Geboren und aufgewachsen in Süddeutschland. Lange in Berlin und Hamburg gelebt, später in der Lüneburger Heide. Neuerdings wieder in Berlin. Autor von bisher drei Romanen, von Erzählungen und von Kurzprosa. Eine Buchveröffentlichung: Alle Männer sind Brüder, Roman (BoD Norderstedt 2007). Weitere Werke als eBooks unter www.bookrix.de/-arno.abendschoen gratis lesen und herunterladen!
Szenen im Wartezimmer - Vor und nach der Staroperation

Szenen im Wartezimmer - Vor und nach der Staroperation

Beschreibung

Einzelbeobachtungen aus einer großen Augenarztpraxis

In der großen Augenarztpraxis gibt es eine Reihe von Warteräumen. Selbst die schmalen Gänge sind bestuhlt, dennoch werden die Sitzplätze oft knapp. Von weither kommen die Patienten, um sich untersuchen, behandeln und vor allem operieren zu lassen. Das Gedränge in den Durchgängen und vor den Tresen erinnert an die Versorgung von Menschenmassen in einem Krisengebiet der Dritten Welt. Dabei ist es nicht einfach, überhaupt einen Termin zu bekommen. An einem Vormittag finden dreißig Operationen statt.
 
Die Sprechstundenhelferinnen - ihre Zahl ist gewiss zweistellig - arbeiten sehr angespannt. Ab und zu eilt eine von ihnen durch die Wartezimmer und ruft die Namen von Patienten aus. Hat sie wieder einen gefunden, malt sie ihm mit Tintenstift ein Kreuz neben das kranke Auge. So ähnlich markiert man Schafe vor der Schur oder Bäume vor der Fällung.
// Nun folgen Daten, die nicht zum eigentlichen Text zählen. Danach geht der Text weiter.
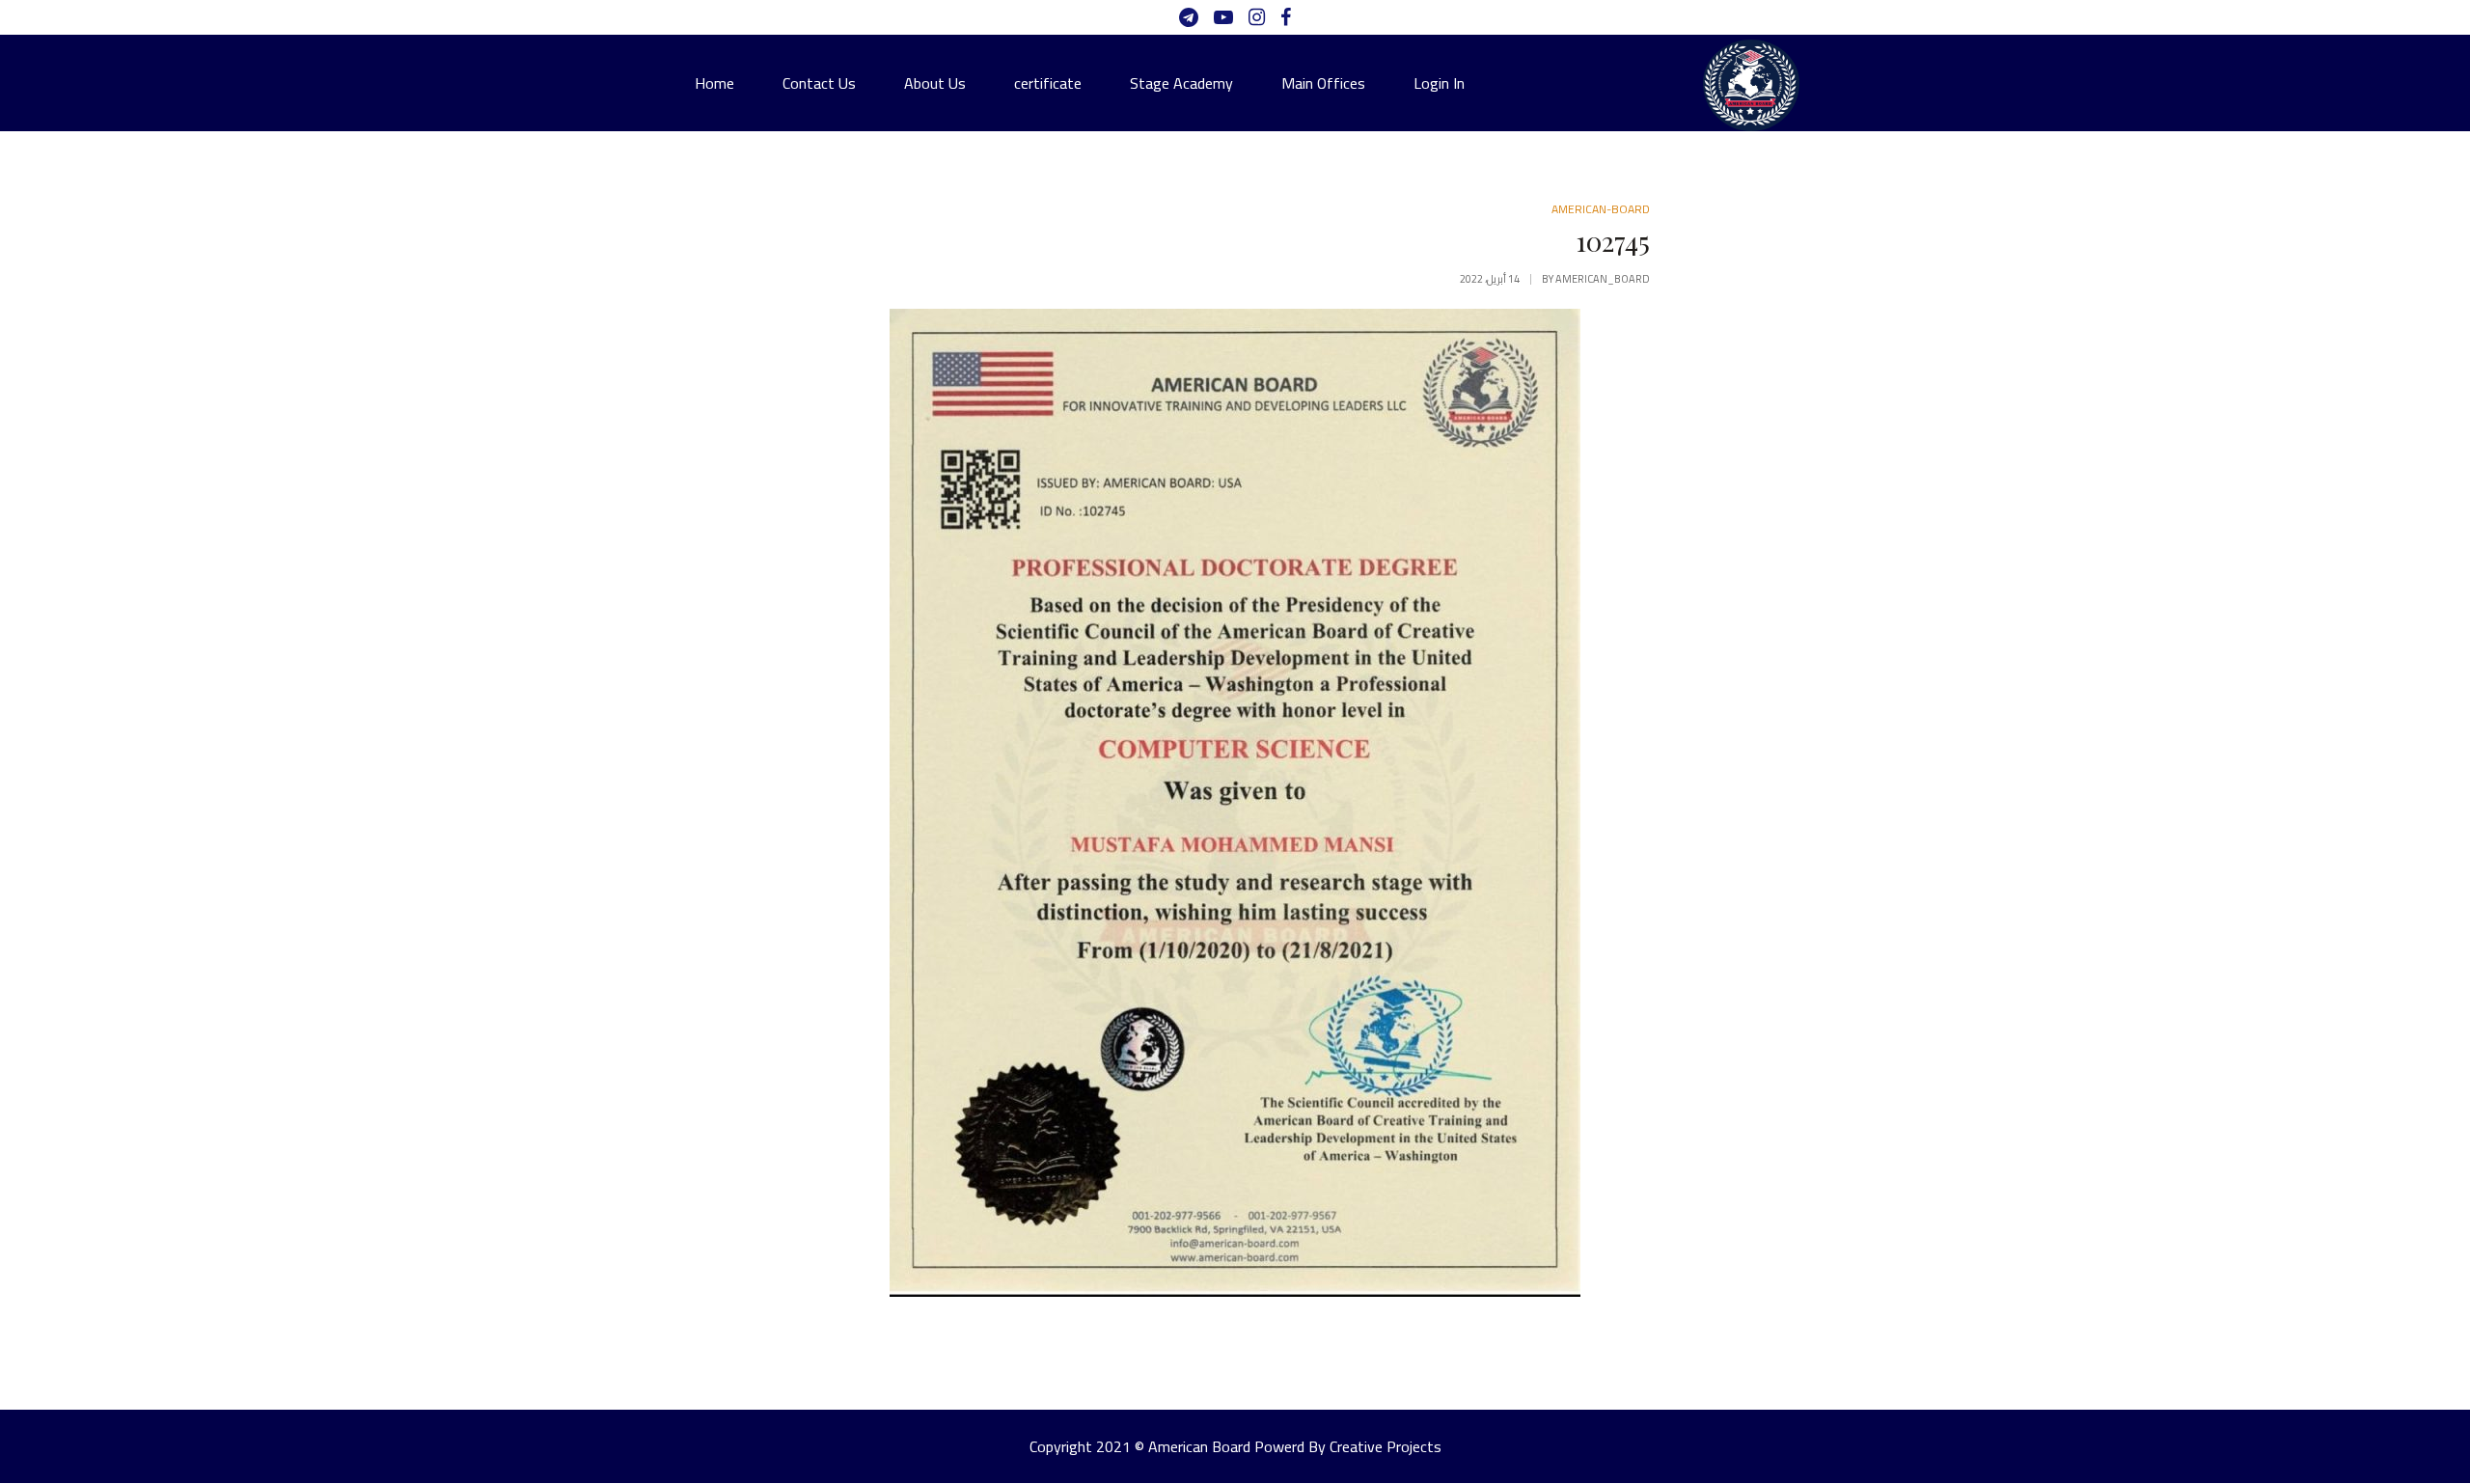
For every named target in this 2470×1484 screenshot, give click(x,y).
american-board (1600, 209)
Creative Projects (1385, 1446)
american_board (1602, 279)
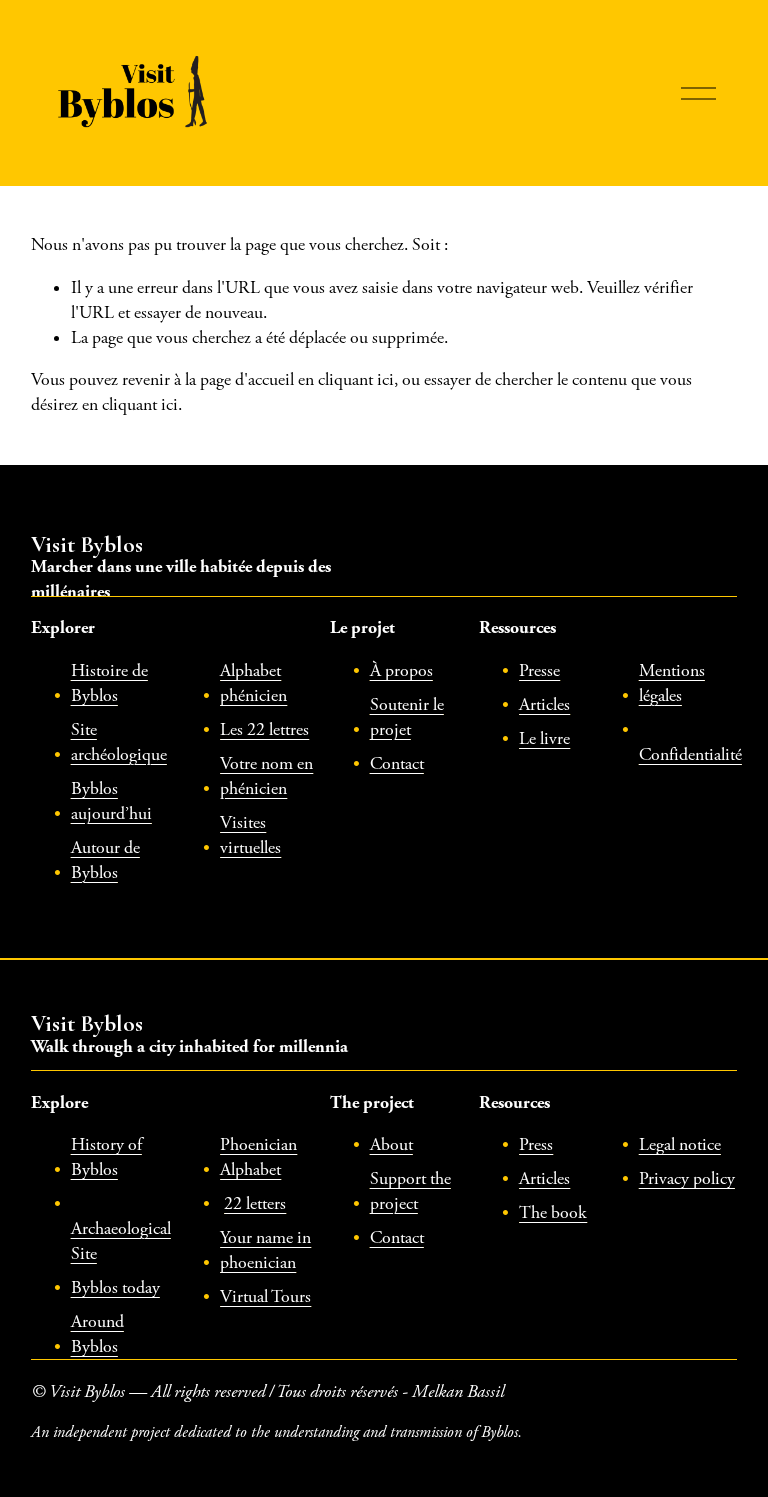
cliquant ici (356, 380)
Manchmal träufelt die Helferin einem Kranken Tropfen in ein Auge. "Halt, nicht dieses", wehrt ein Patient ab, "das ist doch mein Glasauge. Das andere bitte." Nachher lacht er: "Darauf fallen sie oft herein."
 
Ein Stuhl wird stets frei gehalten. Er steht vor dem Eingang zum Operationstrakt, auf ihm ruhen sich die eben Operierten kurze Zeit aus, wenn sie herausgeführt werden. Im Zehn-Minuten-Takt kommen sie zurück, mit grünem Umhang, Operationshaube und Stoffüberschuhen. Rasch tritt der Angehörige, der sie in die Praxis begleitet hat und bald darauf wegbringen wird, zum Patienten oder der Patientin. Die ersten Worte nach der Operation werden gewechselt. In diesem Augenblick wird ein Stück Innenleben sichtbar, aus dem Grad der Zuwendung ablesbar. Eine Helferin nimmt Umhang, Haube und Überschuhe fort. 
 
Auf einmal wird es noch enger. Ein Krankentransport schafft sich Raum. Sie bringen im Rollstuhl eine Greisin, ihr Gatte geht nebenher. Die kleine alte Frau ist derart in sich zusammengesunken, dass sie nur noch Kindergröße hat. Sie ist still, fast apathisch. Ihr Mann dagegen wirkt sehr gesund, er ist drahtig und behände. "Für den Rollstuhl ist hier aber kein Platz", stellt eine Sprechstundenhelferin klar. Der kurzgeschorene, stiernackige Krankentransportmann sagt: "Sie kann auf normalem Stuhl sitzen, sie hat einen Rollator, ich bring ihn her." Dann trägt er den Rollstuhl zwischen den zurückweichenden Menschen hinaus. Die Greisin sitzt dann auf einem Stuhl zwischen anderen wartenden Patienten, ihr Mann steht neben ihr oder geht ein wenig vor ihr auf und ab. 
 
Die beiden sind um die achtzig und gehören offensichtlich einem gut situierten hanseatischen Bürgertum an. Sie sind sehr sorgfältig gekleidet, doch ohne jede Extravaganz. In ihrer Schicht ist es sonst nicht üblich, in der Öffentlichkeit durch auffälliges Benehmen auf sich aufmerksam zu machen. Doch die jahrzehntelang beachteten Alltagsgesetze gelten nun für sie nicht mehr. Die Frau ist jetzt ängstlich, verwirrt, sie stößt kleine, besorgte Klagelaute aus. Und er, der solide, zurückhaltende hanseatische Gatte, tut, was er sonst peinlich vermeidet: Er agiert vor fremden Menschen wie auf einer Bühne, spricht laut und überdeutlich, unterstreicht mit vielen Gesten, was er ihr Beruhigendes sagt: "Nein, ich gehe doch nicht fort. Ich bleibe hier bei dir, bis du fertig bist. Ganz bestimmt bleibe ich in deiner Nähe." Und um sie noch mehr zu besänftigen, fügt er hinzu: "Du warst doch schon mal hier, erinnerst du dich? Alles ging so leicht, war so schnell vorbei - da hast du gesagt: Machen wir es bald auch auf der anderen Seite ..." Sie scheint sich nicht zu erinnern. 
 
Immer wieder gehen alte Menschen unsicher, ängstlich in den Operationsraum hinein und kommen später etwas erleichert und von fremder Hand gestützt wieder heraus, einen ganzen Vormittag lang.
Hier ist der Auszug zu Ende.